03:23 PM CST on Tuesday, December 9, 2008

By WALT ZWIRKO / WFAA.com

Computer Corner

Walt Zwirko blogs on the mouse anniversary

More Computer Corner video

As someone who started computing in the era before "pointing devices" became necessary, I've always been a big fan of the keyboard. There are a lot of handy keyboard shortcuts that can cut back on the need for unproductive reach-overs.

The mouse has become so ubiquitous that you don't really miss it until it's not there. The wireless mouse on my living room computer recently stopped working and I had to resort to using Windows' built-in MouseKeys utility to control that little pointer using the arrow keys on the keyboard.

The good news is, MouseKeys works, it's free, and it's something to keep filed away the next time you find yourself mouseless.

But it sure made me miss having a real mouse.

And that brings us to a story from Logitech, the computer accessories manufacturer that this week announced it has shipped its one-billionth mouse, just 23 years after it started selling them.

By way of comparison, the world buys 15 billion batteries every year; the Chinese produce nearly 10 trillion pencils every year.

Logitech's milestone dovetails with the 40th anniversary of the first public demonstration of the mouse (along with a lot of the other technology we now take for granted).

A young scientist named Doug Engelbart hosted the tour-de-force live multimedia presentation at a computer conference in San Francisco on December 9, 1968.

After using the mouse to manipulate words and diagrams on a computer screen for about 25 minutes, Engelbart finally offered a close-up of what it looked like and described how it worked.

"Come in, Menlo Park," Engelbart said, calling for the image from a camera at a Stanford Research Institute lab several miles away.
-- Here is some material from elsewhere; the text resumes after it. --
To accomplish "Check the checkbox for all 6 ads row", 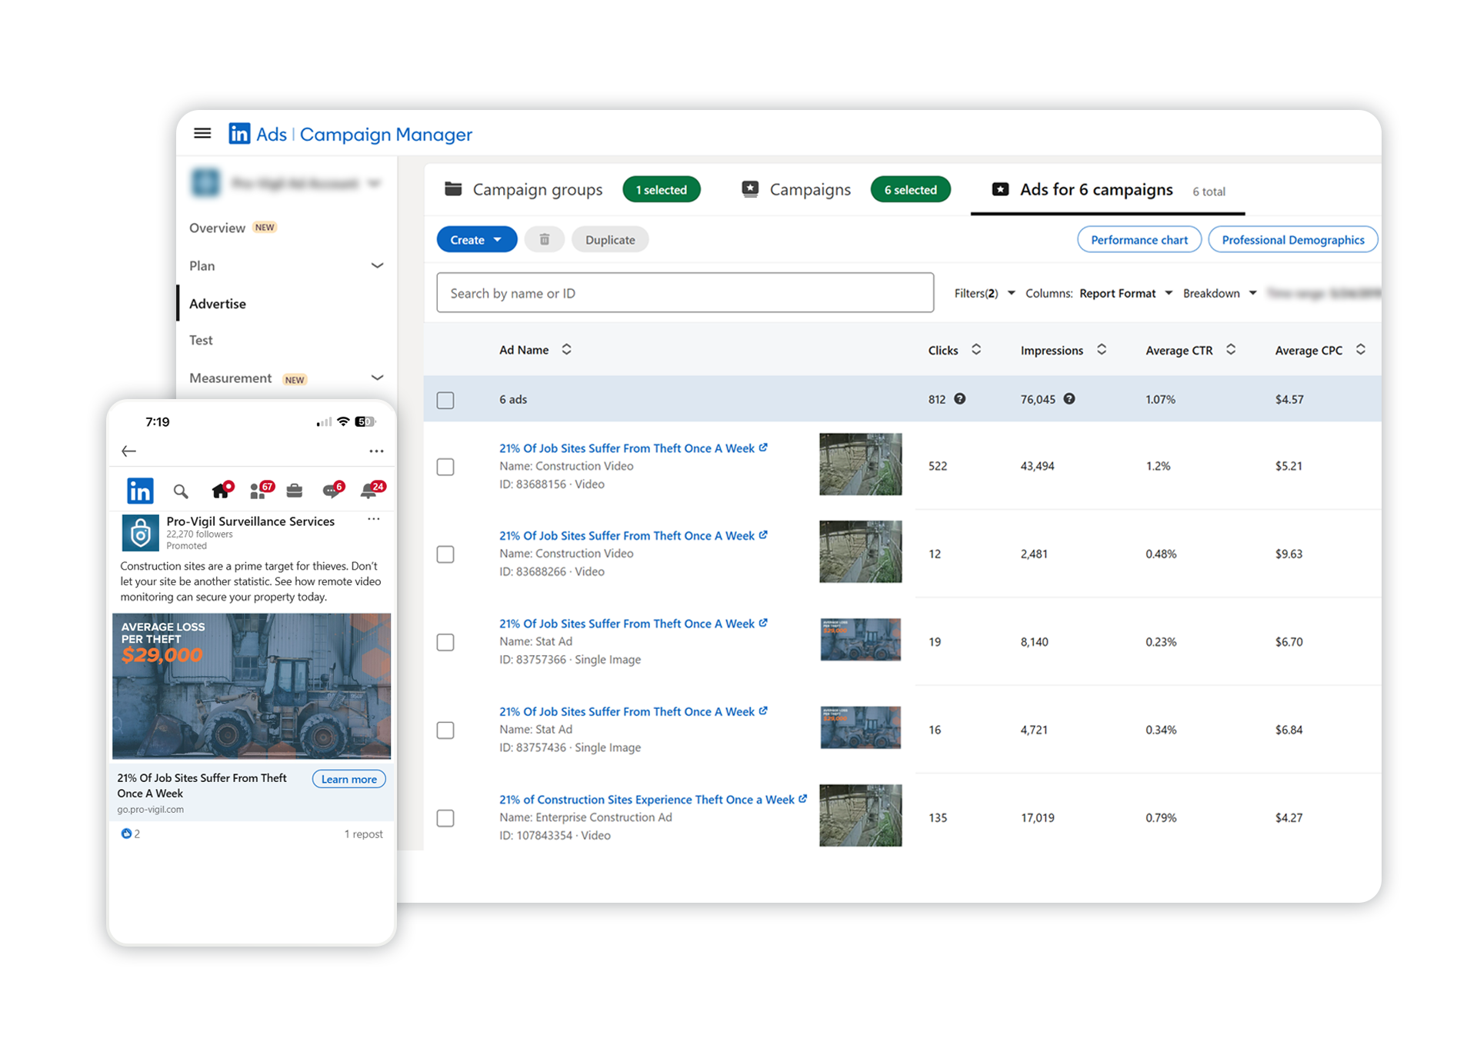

The prototype was a wooden block the size of a large fist; it had two wheels on the bottom to register movement of what he referred to as a "tracking spot" or "bug" on the screen (what we now call the "cursor").

"I don't know why we call it a mouse," Engelbart said. "Sometimes I apologize that it started that way and we never did change it."

On that day in 1968, Engelbart and his associates showed other revolutionary developments that pointed the way to the future, including hypertext (the concept behind clicking on a link that takes you to related information) and the ARPA computer network (which was the precursor what we now know as the Internet).

Remarkably, you can view this entire Stanford Research Institute event — now widely referred to as "the mother of all demos" — at the Google Video Web site.

You can sense the pride and enthusiasm of Engelbart and the other young scientists who showed off the technology they'd been working on since the early 60s.

Take a look at this video if you have a chance. It's in black-and-white, it's most definitely not high definition, and it does often get bogged down in what appears to be technical minutiae. But here you can see the genesis of much of the way we work today.

They are celebrating the anniversary of the dawn of interactive computing with a special event Tuesday, December 9, at the Stanford University Memorial Auditorium. Doug Engelbart, now 83, will be there along with other industry pioneers to discuss their achievements.

It's a living history lesson that can still inspire other great thinkers.